Mark Schmeets mschmeets at hotmail.com
Fri Sep 27 14:46:11 PDT 2002

Hi All,
I know this must be a character encoding problem, but I am at wits end 
trying to figure out where I am making the mistake.

I have a Swing application which programatically converts CSV files 
(produced on an NT client) creates a JDOM document, posts that document to a 
servlet which passes the JDOM to a builder class which in turn creates sql 
statements to insert the records into an Oracle database. So far, so good, 

Another part of the system contains an applet which posts a request to a 
servlet (that queries the database, creates a JDOM document with the 
resultset) and then displays the data.
Touches a lot of stuff here, I know. The problem character is the left 
double quotation mark character. In the CSV file it shows up as 0x93 which 
matches the Windows 1252 codepage map, also as U+201C.
My applet throws a SAXParseException for an illegal xml character : &#X1c. 
Ok, I see that is "half" of the unicode value for the character, but I do 
not understand why I am getting the error.
I have looked at the XML on the input side, no apparent problems there.
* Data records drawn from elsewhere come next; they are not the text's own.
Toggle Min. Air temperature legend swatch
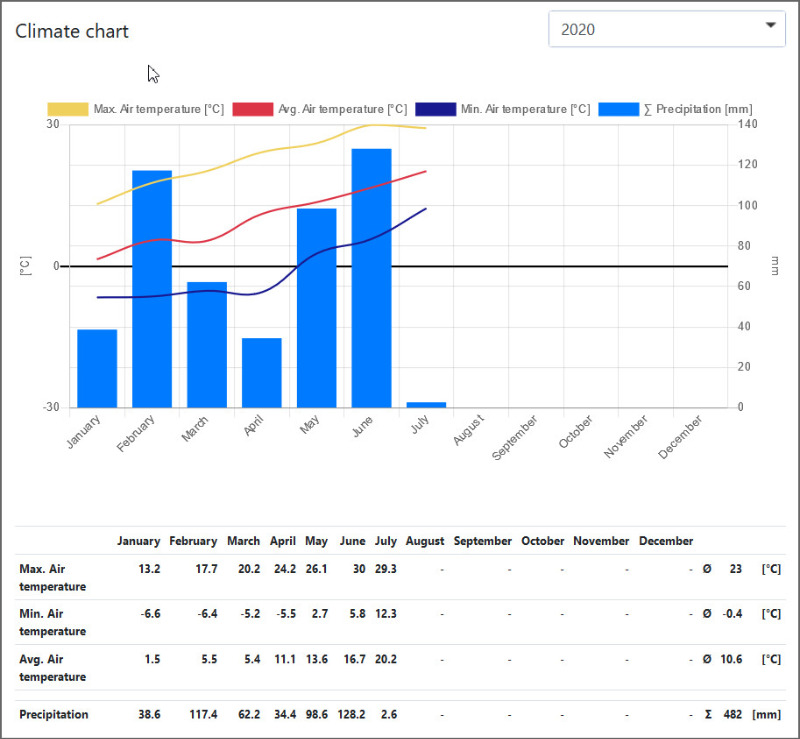(436, 109)
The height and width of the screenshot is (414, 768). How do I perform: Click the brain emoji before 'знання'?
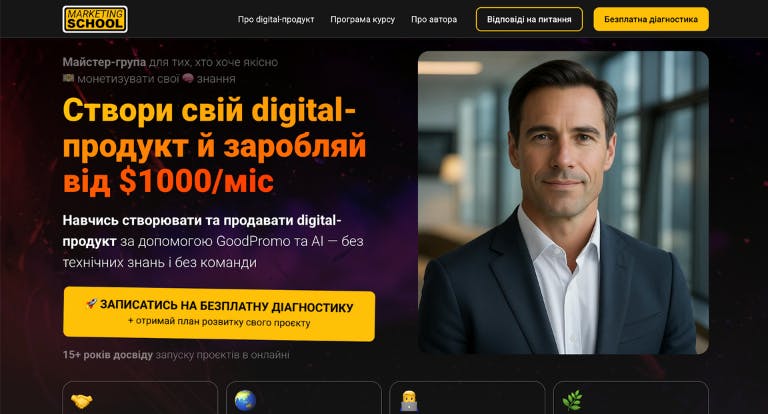coord(188,78)
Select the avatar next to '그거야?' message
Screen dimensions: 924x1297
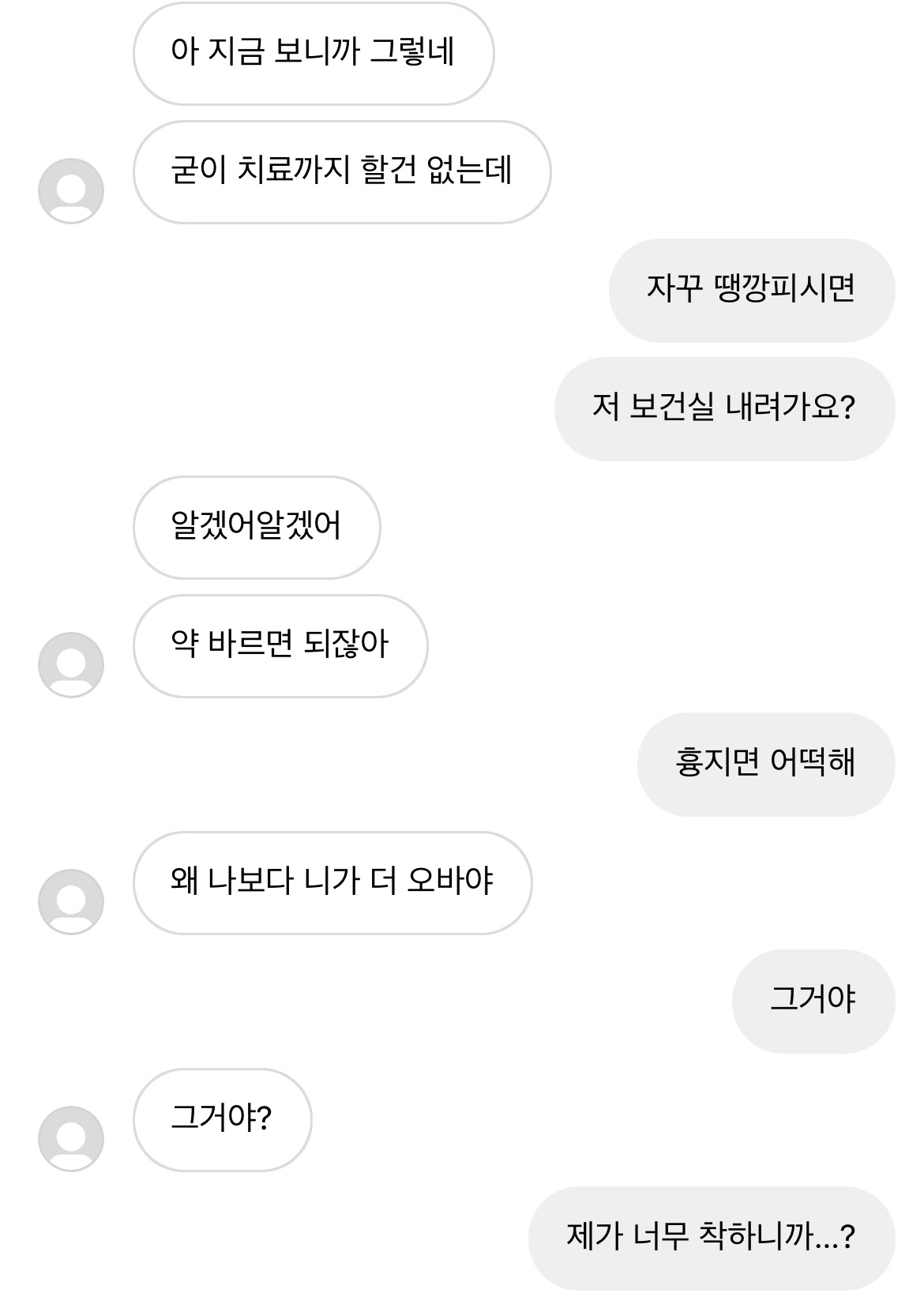click(x=71, y=1138)
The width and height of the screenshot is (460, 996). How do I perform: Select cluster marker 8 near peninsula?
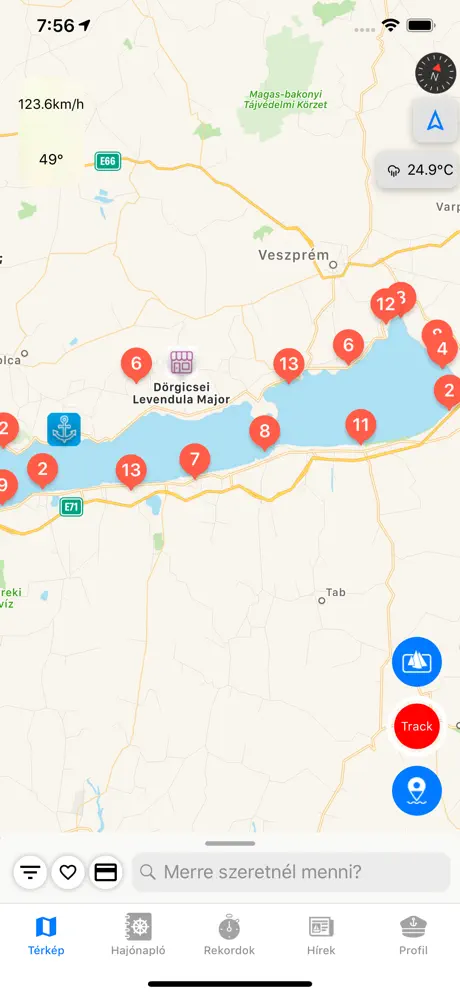pyautogui.click(x=264, y=432)
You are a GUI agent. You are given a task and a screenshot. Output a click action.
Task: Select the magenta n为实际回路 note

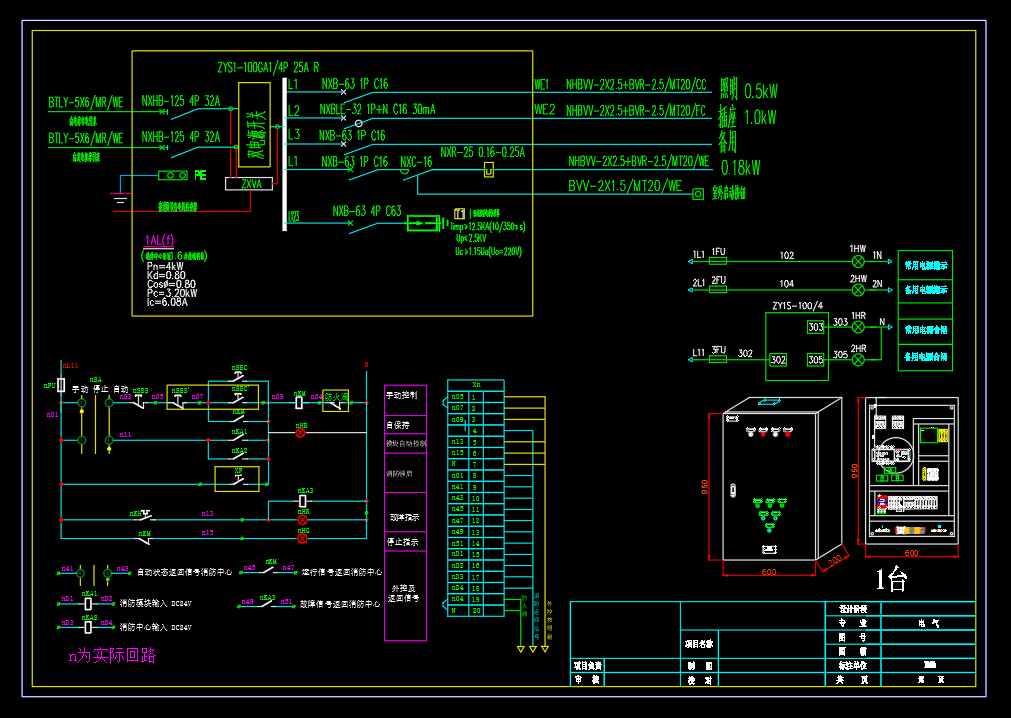tap(112, 655)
On the output side the data comes from JDBC, and I am I am specifying UTF-8 
as the encoding for the XMLOutputter. The InputStreamReader that is created 
on the applet is also specified for UTF-8. So, it seems like the output side 
should be ok, but to me it looks like we are dropping part of the unicode 
value (the 20), and just passing the 1C.

Any suggestions, as to what I am doing wrong?